Quebra do SBV e do Credit Suisse revela que segurança dos bancos depende de garantias do Estado

    A falência, em março, de dois bancos norte-americanos – o Silicon Valley Bank (SVB), da Califórnia, e o Signature Bank, de Nova Iorque – e a operação de resgate do Credit Suisse por meio da sua aquisição pelo UBS, acenderam os sinais de alerta no sistema financeiro mundial. Estaria o mundo na antessala de uma nova crise financeira global como a que abalou o mundo em 2008? Não há indícios, até o momento, de que isso possa ocorrer, mesmo porque, pelo menos no caso do SVB, a falência não se deveu ao fato de o banco ter feito apostas em títulos da dívida de devedores duvidosos – os chamados “sub-primes” –  como ocorreu em 2008 – mas, ao contrário, nos papéis mais seguros do mundo: os títulos do Tesouro Americano. Desta vez, o vilão da história parece ter sido a elevação das taxas de juros pelo Banco Central dos Estados Unidos, o FED.
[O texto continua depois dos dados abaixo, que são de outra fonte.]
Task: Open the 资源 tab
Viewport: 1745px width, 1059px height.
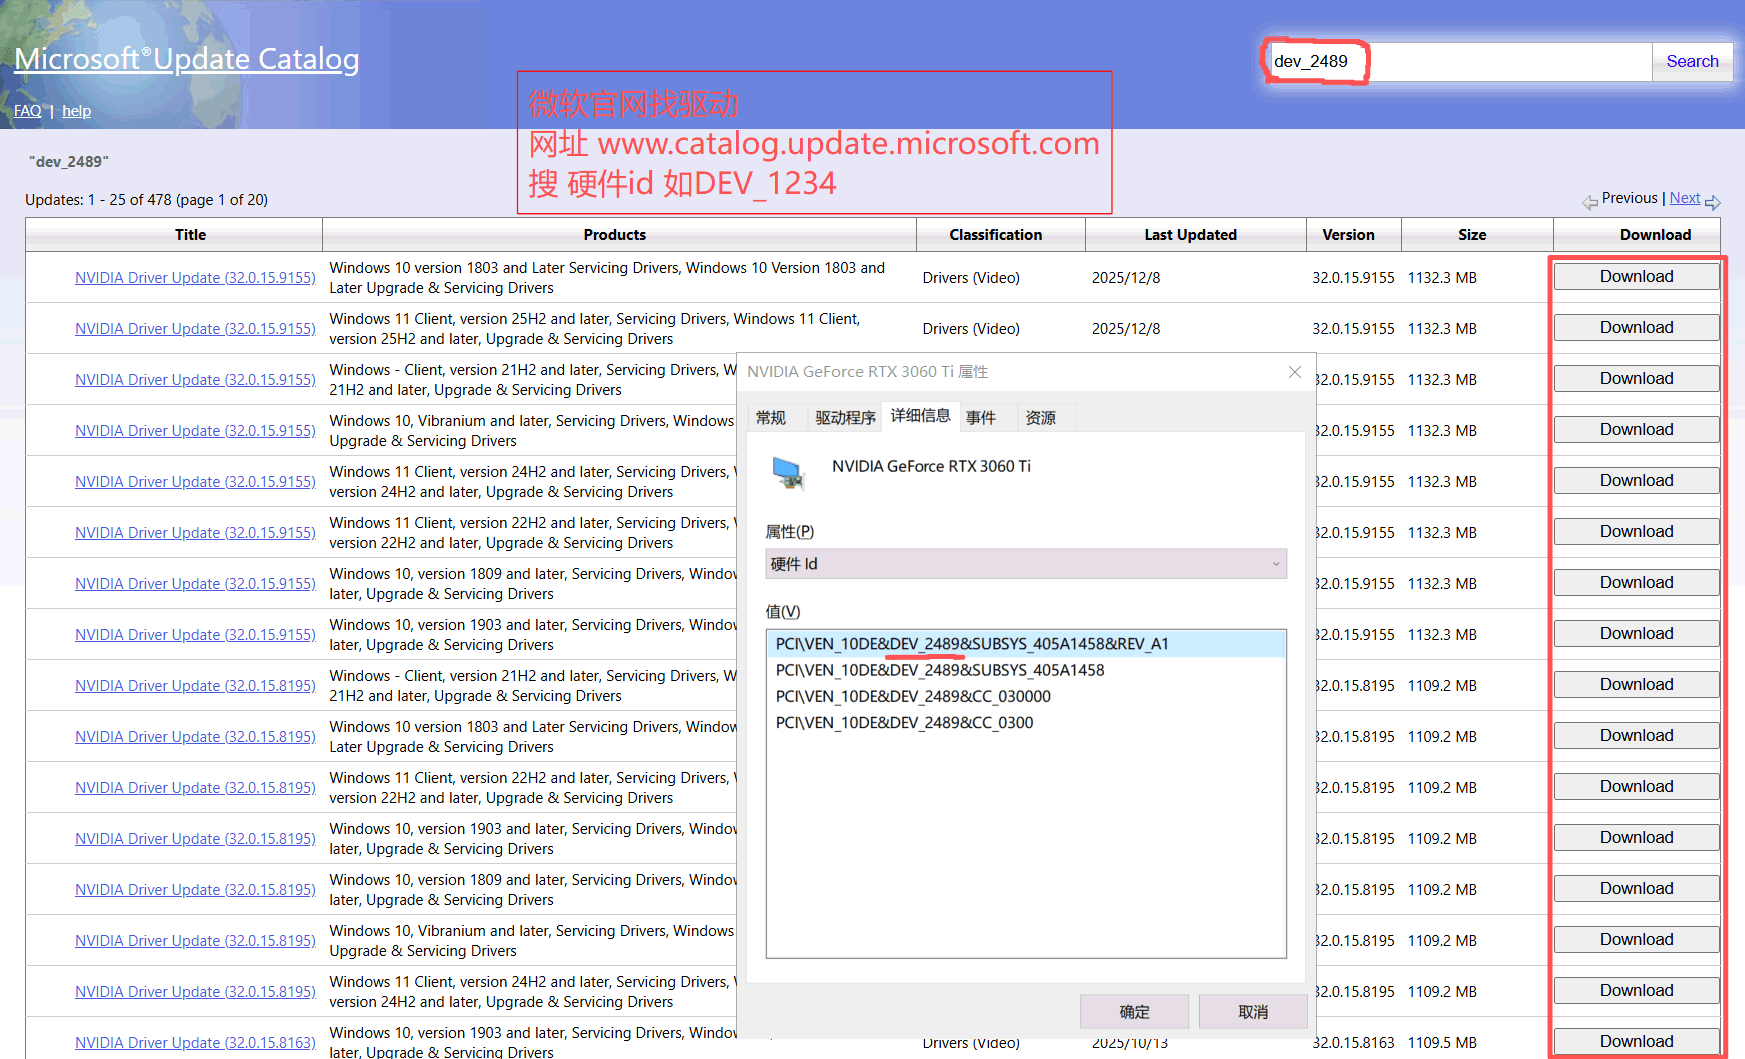Action: click(1040, 417)
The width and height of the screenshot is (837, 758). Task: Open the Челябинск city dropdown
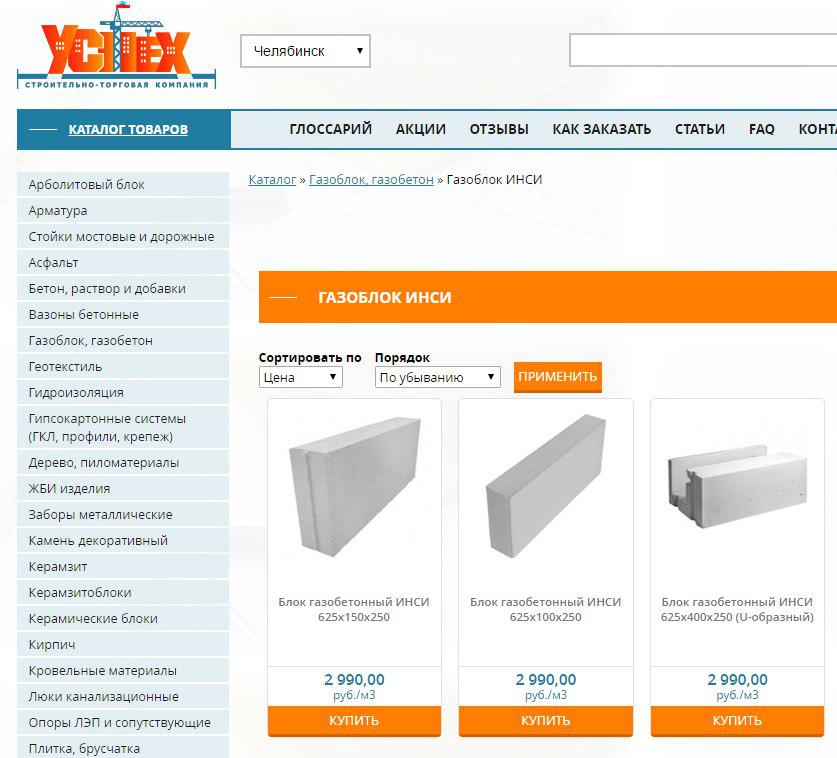tap(305, 51)
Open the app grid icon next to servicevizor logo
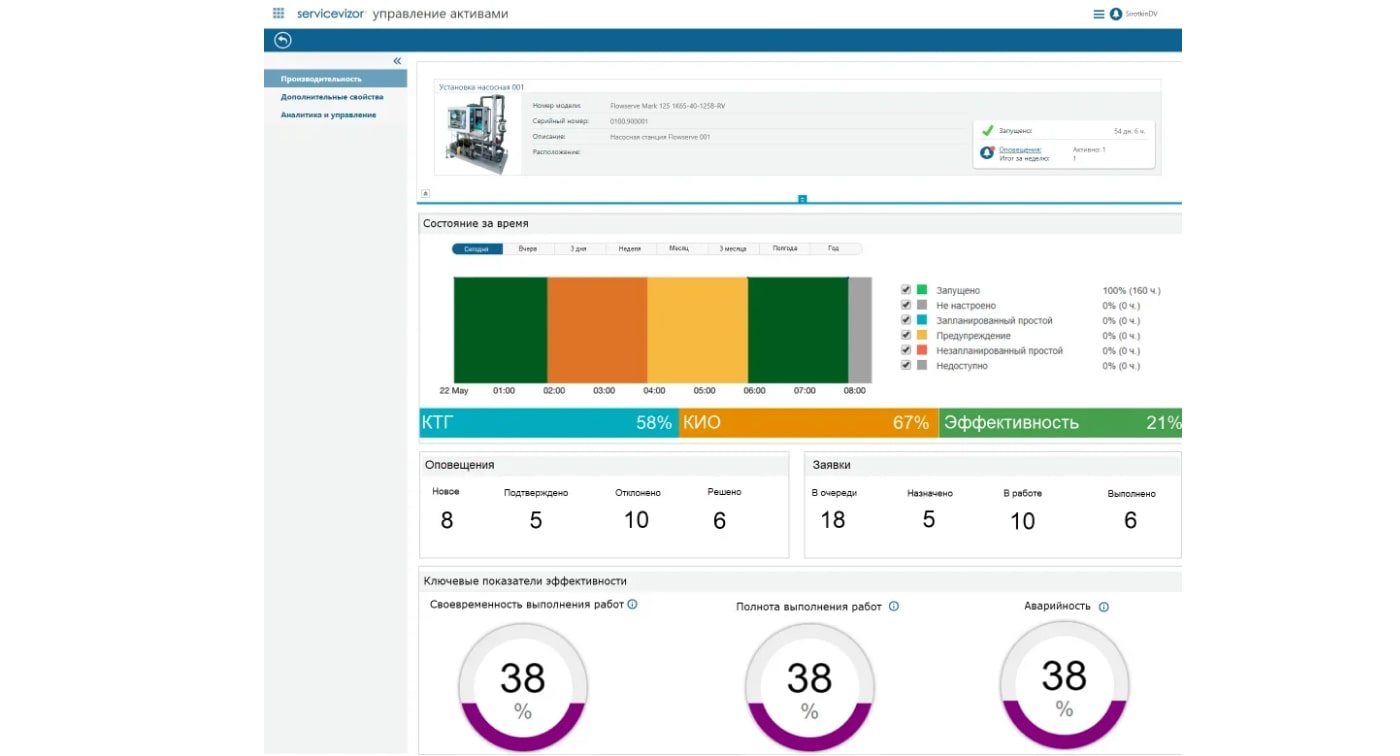 point(277,13)
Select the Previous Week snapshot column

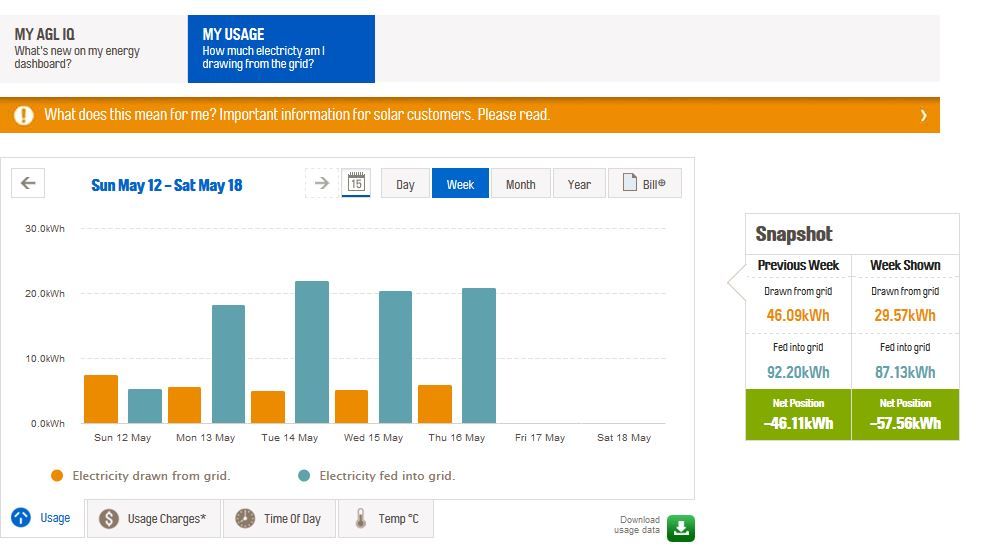(x=798, y=265)
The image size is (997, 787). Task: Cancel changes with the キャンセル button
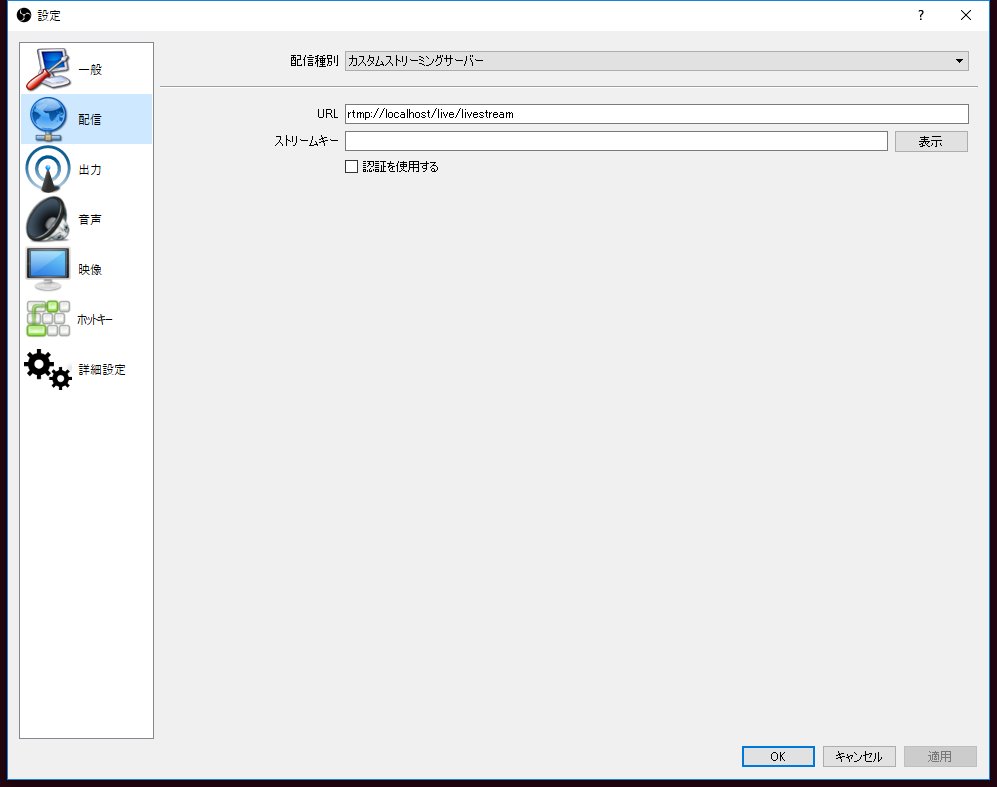pyautogui.click(x=858, y=756)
    Os bancos são instituições que, dentre outras coisas, realizam a chamada intermediação financeira, ou seja, captam recursos dos depositantes a curto prazo para emprestá-los para quem necessite de recursos a mais longo prazo para adquirir um imóvel, um bem de consumo durável ou realizar um investimento. Os bancos são também instituições capazes de criar dinheiro – a chamada moeda escritural – por meio desse mesmo sistema de empréstimos. Cientes de que nem todos os depositantes irão retirar seu dinheiro ao mesmo tempo, os bancos mantêm em caixa ou em depósitos no Banco Central apenas uma fração dos depósitos à vista que recebem e emprestam a diferença.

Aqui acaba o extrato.